* _RECORDS SHOWN_
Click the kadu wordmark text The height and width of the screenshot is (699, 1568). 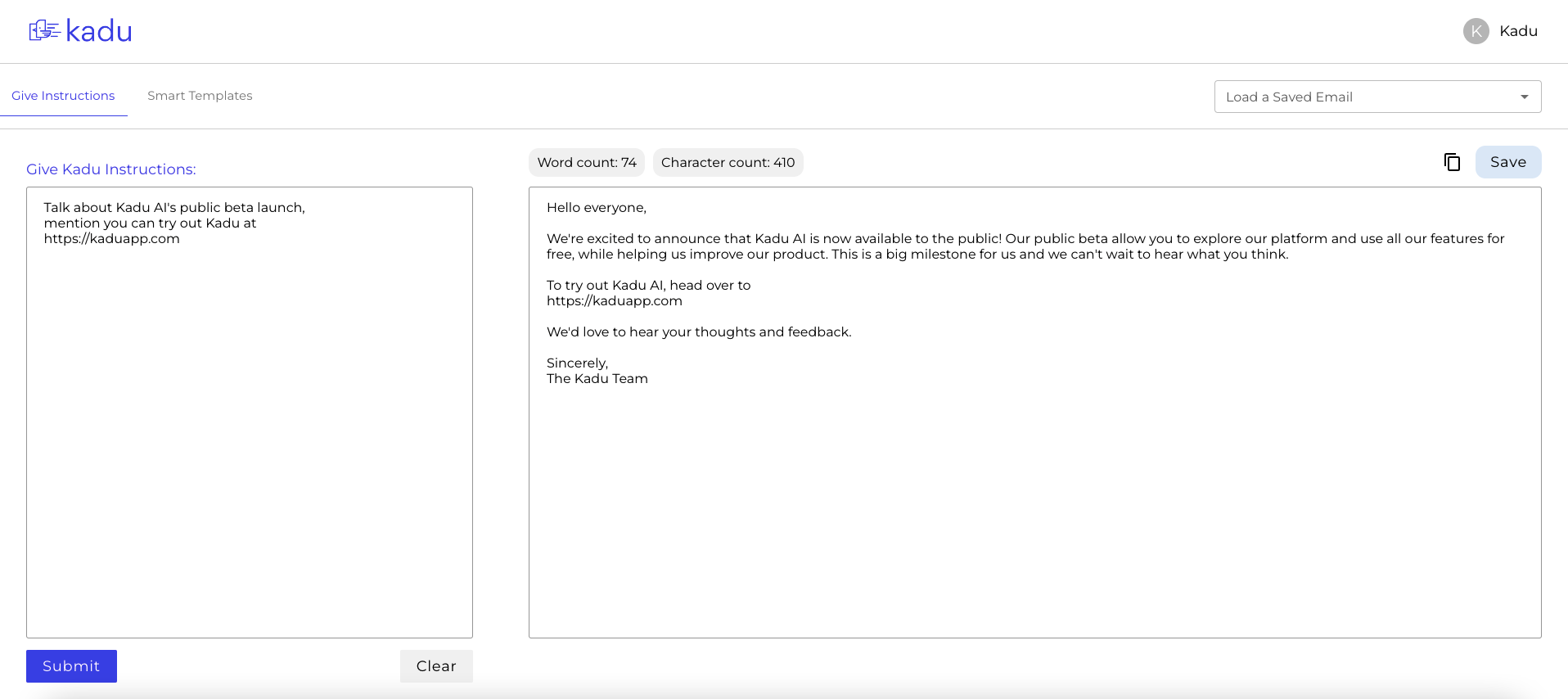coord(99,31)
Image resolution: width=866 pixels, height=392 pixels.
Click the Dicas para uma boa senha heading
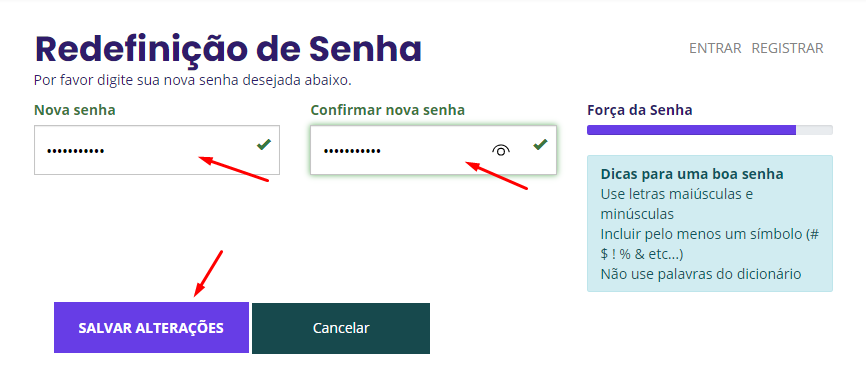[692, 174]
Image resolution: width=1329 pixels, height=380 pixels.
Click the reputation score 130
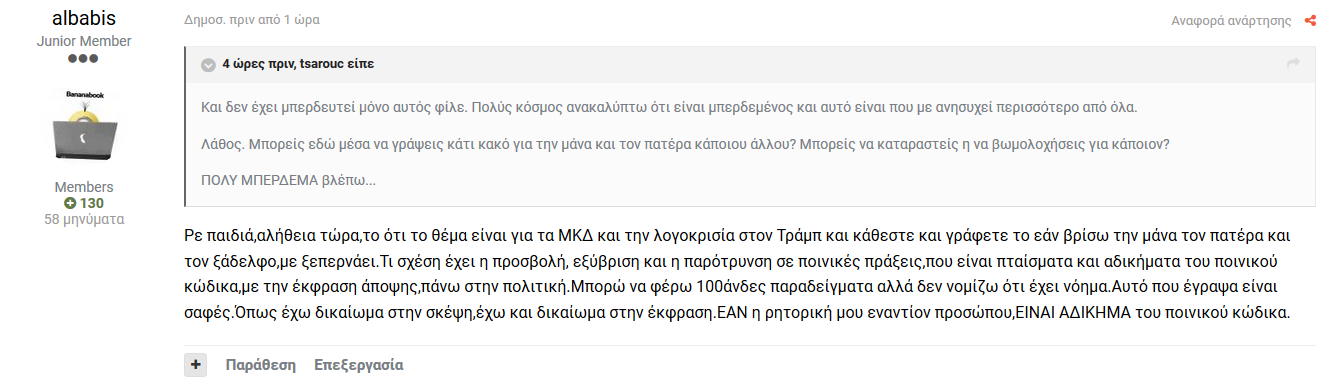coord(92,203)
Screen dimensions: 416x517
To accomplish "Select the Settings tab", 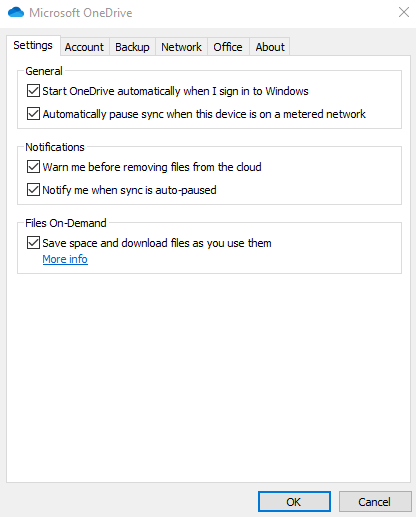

* _TASK BRIEF_
Pull every line containing the word "pixels" out of the listing.

* _SOLVED PROBLEM_
Image resolution: width=866 pixels, height=392 pixels.
Image resolution: width=1329 pixels, height=380 pixels.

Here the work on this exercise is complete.